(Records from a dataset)
::::
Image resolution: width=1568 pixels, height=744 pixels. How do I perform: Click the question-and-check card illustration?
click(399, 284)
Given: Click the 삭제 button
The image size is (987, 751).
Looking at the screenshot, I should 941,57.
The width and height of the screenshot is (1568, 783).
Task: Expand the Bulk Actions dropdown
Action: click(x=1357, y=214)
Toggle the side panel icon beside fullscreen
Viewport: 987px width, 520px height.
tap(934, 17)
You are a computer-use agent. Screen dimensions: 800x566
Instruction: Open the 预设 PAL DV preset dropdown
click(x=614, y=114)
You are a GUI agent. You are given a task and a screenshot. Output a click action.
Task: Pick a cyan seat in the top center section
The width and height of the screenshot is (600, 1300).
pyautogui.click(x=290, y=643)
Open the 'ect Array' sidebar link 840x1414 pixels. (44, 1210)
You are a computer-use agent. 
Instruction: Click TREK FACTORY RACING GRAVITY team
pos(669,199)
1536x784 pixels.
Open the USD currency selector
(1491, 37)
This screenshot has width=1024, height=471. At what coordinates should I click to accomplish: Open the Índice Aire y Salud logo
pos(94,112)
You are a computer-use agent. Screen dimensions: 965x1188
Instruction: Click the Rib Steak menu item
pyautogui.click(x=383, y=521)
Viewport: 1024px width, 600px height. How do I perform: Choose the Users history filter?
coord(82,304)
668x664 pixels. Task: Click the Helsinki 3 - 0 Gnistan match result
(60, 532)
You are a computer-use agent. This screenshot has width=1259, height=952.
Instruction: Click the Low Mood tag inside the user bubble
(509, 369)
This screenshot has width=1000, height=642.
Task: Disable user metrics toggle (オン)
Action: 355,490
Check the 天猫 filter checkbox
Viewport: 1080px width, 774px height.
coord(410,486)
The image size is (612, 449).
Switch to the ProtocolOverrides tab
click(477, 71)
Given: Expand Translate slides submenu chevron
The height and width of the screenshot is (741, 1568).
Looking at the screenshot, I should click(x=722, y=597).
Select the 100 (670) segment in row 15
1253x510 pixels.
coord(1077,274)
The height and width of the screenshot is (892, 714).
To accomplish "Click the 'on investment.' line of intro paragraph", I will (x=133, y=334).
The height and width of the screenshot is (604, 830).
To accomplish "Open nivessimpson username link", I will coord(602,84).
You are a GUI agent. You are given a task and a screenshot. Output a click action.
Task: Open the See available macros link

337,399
::::
Task to carry out: Transcribe the records. Keep every word exactly as it stands.

Response to the exercise:
Image resolution: width=1568 pixels, height=744 pixels. How do I perform: Click the question-and-check card illustration?
click(399, 284)
Given: Click the 삭제 button
The image size is (987, 751).
Looking at the screenshot, I should 941,57.
The width and height of the screenshot is (1568, 783).
Task: Expand the Bulk Actions dropdown
Action: click(x=1357, y=214)
Toggle the side panel icon beside fullscreen
Viewport: 987px width, 520px height.
tap(934, 17)
You are a computer-use agent. Screen dimensions: 800x566
Instruction: Open the 预设 PAL DV preset dropdown
click(x=614, y=114)
You are a GUI agent. You are given a task and a screenshot. Output a click action.
Task: Pick a cyan seat in the top center section
The width and height of the screenshot is (600, 1300).
pyautogui.click(x=290, y=643)
Open the 'ect Array' sidebar link 840x1414 pixels. (44, 1210)
You are a computer-use agent. 
Instruction: Click TREK FACTORY RACING GRAVITY team
pos(669,199)
1536x784 pixels.
Open the USD currency selector
(1491, 37)
This screenshot has width=1024, height=471. At what coordinates should I click to accomplish: Open the Índice Aire y Salud logo
pos(94,112)
You are a computer-use agent. Screen dimensions: 965x1188
Instruction: Click the Rib Steak menu item
pyautogui.click(x=383, y=521)
Viewport: 1024px width, 600px height. How do I perform: Choose the Users history filter?
coord(82,304)
668x664 pixels. Task: Click the Helsinki 3 - 0 Gnistan match result
(60, 532)
You are a computer-use agent. This screenshot has width=1259, height=952.
Instruction: Click the Low Mood tag inside the user bubble
(509, 369)
This screenshot has width=1000, height=642.
Task: Disable user metrics toggle (オン)
Action: 355,490
Check the 天猫 filter checkbox
Viewport: 1080px width, 774px height.
coord(410,486)
The image size is (612, 449).
Switch to the ProtocolOverrides tab
click(477, 71)
Given: Expand Translate slides submenu chevron
The height and width of the screenshot is (741, 1568).
Looking at the screenshot, I should click(x=722, y=597).
Select the 100 (670) segment in row 15
1253x510 pixels.
coord(1077,274)
The height and width of the screenshot is (892, 714).
To accomplish "Click the 'on investment.' line of intro paragraph", I will (x=133, y=334).
The height and width of the screenshot is (604, 830).
To accomplish "Open nivessimpson username link", I will coord(602,84).
You are a GUI agent. You are given a task and a screenshot. Output a click action.
Task: Open the See available macros link

337,399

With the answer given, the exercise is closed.